Yes, and it is important that those doctors advocated for better patient care and that the desire to develop procedures are somewhat there. However, the medical profession as a whole seems to be less focused on procedures than others.
We’re not.
We’re just powerless to change it outside of our local jurisdiction.
No we’re not. But generally governments everywhere want to starve the medical industry to make it generate profit for the wealthy. The US is their role model.
Glares at Doug Ford
they kinda are doing that, by UNDERSTAFFING everywhere, replacing expensive MDs for NP/ or even nurses, and PAs. PAs are useful if they can spend time with your medical history like 30min+, anything less than that they are only slighty better than NP/nurses.
Honestly, I don’t think it’s even about profit everywhere.
I obviously don’t know what it’s like in Canada, but in my country, we also have socialized healthcare (like Canada), we have a shortage of some specialty doctors because they’re expensive to train and expensive to hire, and many go to other, richer countries instead (Finland in particular, as it’s close by). But nobody works huge amounts of overtime usually. Nurses work double or triple shifts, but mostly overtime is voluntary, and the only reason they work 16 or 24 hours in a row is because of stupid traditions and the slight risk of information going missing with the shift change.

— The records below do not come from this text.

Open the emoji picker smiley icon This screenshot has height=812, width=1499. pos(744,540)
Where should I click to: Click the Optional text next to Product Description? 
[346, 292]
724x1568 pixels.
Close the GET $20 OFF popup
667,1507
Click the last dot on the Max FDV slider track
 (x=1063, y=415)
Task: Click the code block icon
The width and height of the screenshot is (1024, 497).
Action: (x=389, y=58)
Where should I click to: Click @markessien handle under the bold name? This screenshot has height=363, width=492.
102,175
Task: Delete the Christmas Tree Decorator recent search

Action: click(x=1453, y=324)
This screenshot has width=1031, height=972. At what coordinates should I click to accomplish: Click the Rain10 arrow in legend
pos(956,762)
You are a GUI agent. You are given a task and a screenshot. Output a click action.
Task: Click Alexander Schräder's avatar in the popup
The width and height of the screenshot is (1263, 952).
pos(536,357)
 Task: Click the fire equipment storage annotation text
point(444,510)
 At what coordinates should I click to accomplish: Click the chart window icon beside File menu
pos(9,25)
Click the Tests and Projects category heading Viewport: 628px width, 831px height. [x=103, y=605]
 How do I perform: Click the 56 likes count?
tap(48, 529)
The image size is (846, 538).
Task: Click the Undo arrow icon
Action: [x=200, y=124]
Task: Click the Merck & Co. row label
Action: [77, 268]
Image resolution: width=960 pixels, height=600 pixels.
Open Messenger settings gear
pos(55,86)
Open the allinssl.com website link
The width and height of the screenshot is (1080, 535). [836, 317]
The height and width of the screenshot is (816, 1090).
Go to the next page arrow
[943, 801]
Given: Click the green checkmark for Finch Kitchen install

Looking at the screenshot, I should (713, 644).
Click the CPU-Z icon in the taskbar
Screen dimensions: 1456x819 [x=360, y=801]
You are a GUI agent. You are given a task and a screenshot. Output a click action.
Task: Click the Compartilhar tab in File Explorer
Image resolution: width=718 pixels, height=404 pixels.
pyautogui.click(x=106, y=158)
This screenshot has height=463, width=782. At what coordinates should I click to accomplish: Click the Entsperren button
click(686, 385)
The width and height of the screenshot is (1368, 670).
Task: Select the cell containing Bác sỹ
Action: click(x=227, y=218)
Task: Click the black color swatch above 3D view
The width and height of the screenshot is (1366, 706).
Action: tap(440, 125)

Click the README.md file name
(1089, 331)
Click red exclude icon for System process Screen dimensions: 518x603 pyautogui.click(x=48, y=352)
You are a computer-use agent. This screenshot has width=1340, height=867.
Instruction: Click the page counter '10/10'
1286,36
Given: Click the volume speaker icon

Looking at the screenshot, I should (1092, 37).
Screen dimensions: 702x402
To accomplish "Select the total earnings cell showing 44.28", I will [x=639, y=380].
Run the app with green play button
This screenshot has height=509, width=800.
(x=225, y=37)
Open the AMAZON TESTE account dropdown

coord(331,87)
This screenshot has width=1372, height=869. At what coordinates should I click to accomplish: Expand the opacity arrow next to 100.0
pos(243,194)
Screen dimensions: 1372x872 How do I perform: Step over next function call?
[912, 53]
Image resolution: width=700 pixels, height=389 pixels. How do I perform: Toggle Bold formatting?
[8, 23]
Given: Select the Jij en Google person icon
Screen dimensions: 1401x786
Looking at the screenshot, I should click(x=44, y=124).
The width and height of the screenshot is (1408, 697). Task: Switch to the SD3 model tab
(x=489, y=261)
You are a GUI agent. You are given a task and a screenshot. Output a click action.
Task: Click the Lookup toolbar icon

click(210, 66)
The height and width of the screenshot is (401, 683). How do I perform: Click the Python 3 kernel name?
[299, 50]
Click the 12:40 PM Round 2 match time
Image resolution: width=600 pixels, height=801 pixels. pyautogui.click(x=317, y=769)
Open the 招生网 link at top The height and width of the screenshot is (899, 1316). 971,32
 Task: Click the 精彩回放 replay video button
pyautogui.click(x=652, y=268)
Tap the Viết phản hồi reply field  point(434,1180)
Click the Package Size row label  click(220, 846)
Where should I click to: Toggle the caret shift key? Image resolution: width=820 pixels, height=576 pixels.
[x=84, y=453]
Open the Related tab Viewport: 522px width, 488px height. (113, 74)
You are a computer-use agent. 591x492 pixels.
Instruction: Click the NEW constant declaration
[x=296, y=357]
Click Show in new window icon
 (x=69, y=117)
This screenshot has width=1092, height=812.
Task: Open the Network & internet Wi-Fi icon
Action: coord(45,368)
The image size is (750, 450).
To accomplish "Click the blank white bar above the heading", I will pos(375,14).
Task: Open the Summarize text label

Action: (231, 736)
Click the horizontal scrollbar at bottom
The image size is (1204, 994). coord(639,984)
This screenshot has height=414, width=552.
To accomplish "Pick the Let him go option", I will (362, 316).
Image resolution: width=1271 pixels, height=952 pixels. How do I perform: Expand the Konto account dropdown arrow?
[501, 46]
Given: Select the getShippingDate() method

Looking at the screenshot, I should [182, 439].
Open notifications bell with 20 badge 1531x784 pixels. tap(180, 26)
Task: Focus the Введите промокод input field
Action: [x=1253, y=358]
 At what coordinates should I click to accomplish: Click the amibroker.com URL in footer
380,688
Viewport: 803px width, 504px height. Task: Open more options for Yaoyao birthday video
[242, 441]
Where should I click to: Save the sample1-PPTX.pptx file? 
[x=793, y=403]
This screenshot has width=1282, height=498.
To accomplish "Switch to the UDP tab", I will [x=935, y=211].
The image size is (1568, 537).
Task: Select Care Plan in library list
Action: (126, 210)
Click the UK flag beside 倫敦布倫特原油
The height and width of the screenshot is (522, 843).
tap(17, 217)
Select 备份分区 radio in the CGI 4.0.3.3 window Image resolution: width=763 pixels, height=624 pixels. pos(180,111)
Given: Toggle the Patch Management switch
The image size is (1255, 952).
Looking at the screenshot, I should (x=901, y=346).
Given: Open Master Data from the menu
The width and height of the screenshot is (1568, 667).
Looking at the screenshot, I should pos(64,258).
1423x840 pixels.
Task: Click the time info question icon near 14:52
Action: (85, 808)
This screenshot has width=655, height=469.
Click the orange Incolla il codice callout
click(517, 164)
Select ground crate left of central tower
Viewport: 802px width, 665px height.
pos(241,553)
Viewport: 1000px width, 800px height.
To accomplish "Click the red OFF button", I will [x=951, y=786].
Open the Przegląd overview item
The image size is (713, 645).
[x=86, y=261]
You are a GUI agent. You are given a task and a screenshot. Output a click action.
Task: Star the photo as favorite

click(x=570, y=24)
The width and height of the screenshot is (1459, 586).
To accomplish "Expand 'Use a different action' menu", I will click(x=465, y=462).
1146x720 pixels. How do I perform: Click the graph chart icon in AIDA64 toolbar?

The one upside is that they get a bunch of days off after each shift since you only need 2 shifts a week, and actually get to skip one shift every now and then if you don’t want to do overtime.
Glares at Tim Houston
Tries to glare at Tim Hortons but it is not available in my region
I mean they deserve it too…
Right in the Tim bits.
ಠ_ಠ
Because the alternative is the rich paying more in taxes, and we can’t have that obviously.
the rich hospital admins, they skimp out on hiring more mds to rotate the burnouts.
Not really.
Universal healthcare could be more than paid for just with what we pay in insurance.
It’s still money, but in this case it’s that profit healthcare is tied to employment causing employers across all industries to want less employees, which means a lot of overtime.
The real solution was shortening the work week to spread the labor around while keeping salaries high.
I agree. Same thing with truckers driving to long. Part of it is the culture. The worst is when they get out of medical with residency and such. Its that frat type of. I had to do it so so should they.